The challenge now is that you also need to manage the bots, just like you're managing your human access. If I am writing the code for the bot, I still want to know its baseline behavior. And if the bot goes rogue on me, I should be able to catch it. The new problem is not people going rogue, but the people making the bot go rogue on you.
There’s a startup using facial recognition technology to step up authentication during the software engineering process. There are certain permissions that are embedded in systems that'll give you access to different infrastructure or data assets, or even activities that happen within the software itself. You have an army of 200 developers working on this system and there are all these embedded secrets in the way the code is constructed. You want to make the permissions as ephemeral as possible. For example, I can give you a cookie so that you can go in and do stuff for the next hour, but you won’t have that permission for the rest of your life or until I fire you.

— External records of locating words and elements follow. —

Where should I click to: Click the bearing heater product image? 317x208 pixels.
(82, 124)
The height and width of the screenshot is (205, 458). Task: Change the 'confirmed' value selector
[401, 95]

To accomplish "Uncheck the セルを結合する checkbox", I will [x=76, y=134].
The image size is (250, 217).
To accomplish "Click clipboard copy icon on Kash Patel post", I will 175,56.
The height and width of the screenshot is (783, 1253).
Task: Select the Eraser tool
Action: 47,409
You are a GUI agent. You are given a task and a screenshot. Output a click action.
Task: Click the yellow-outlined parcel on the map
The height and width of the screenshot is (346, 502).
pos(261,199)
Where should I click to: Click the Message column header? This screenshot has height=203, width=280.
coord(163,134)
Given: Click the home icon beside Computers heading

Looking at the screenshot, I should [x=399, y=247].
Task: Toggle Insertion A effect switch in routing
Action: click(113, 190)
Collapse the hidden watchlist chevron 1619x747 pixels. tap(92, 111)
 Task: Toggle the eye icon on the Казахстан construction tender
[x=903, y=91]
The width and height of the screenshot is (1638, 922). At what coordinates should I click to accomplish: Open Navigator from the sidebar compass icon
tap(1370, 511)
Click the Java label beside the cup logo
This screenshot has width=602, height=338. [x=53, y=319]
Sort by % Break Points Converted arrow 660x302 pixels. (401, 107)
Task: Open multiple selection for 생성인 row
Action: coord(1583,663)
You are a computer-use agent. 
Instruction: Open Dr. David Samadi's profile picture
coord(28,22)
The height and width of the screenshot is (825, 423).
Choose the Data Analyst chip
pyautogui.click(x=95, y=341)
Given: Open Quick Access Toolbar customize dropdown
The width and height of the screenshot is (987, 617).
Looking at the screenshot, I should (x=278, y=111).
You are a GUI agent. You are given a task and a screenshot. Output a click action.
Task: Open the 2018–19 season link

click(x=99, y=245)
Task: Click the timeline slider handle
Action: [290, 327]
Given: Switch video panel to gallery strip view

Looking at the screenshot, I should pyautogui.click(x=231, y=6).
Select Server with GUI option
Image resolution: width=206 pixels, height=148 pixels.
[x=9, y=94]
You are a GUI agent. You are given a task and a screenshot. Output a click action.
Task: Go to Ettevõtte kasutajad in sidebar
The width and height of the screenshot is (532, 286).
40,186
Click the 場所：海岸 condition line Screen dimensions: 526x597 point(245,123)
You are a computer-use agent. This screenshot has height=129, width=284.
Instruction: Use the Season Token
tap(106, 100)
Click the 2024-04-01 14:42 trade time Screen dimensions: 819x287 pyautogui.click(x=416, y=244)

This startup is using the camera on the laptop to do a visual re-authentication of who you are before they allow you to exercise the permission that you've been given with respect to the secrets. They issue the cookie, you have it for some period of time, and then they re-authenticate you. And this is also very helpful when you have a lot of contractors, which is the case for many software companies. I wouldn't say it's a productionized capability yet, but it's a clever concept that flies in the face of all the bad press facial recognition gets. We're going to see a lot more uses for facial recognition. It reduces the friction in the customer experience by orders of magnitude and I find it hard to believe people don't get that.
Three years ago, we built something called Access Hero, which did on-demand access provisioning for a finite period of time. Nobody has perpetual access to the production environments, not even the database admins (DBAs) or production admins. We built a system in which you can request access and it automatically gets approved. We have user behavior analytics (UBA) hooked up behind the scenes so we can see patterns, and then your access is turned off. It was on a need basis for production environments, so that’s one way to prevent leakage in access control.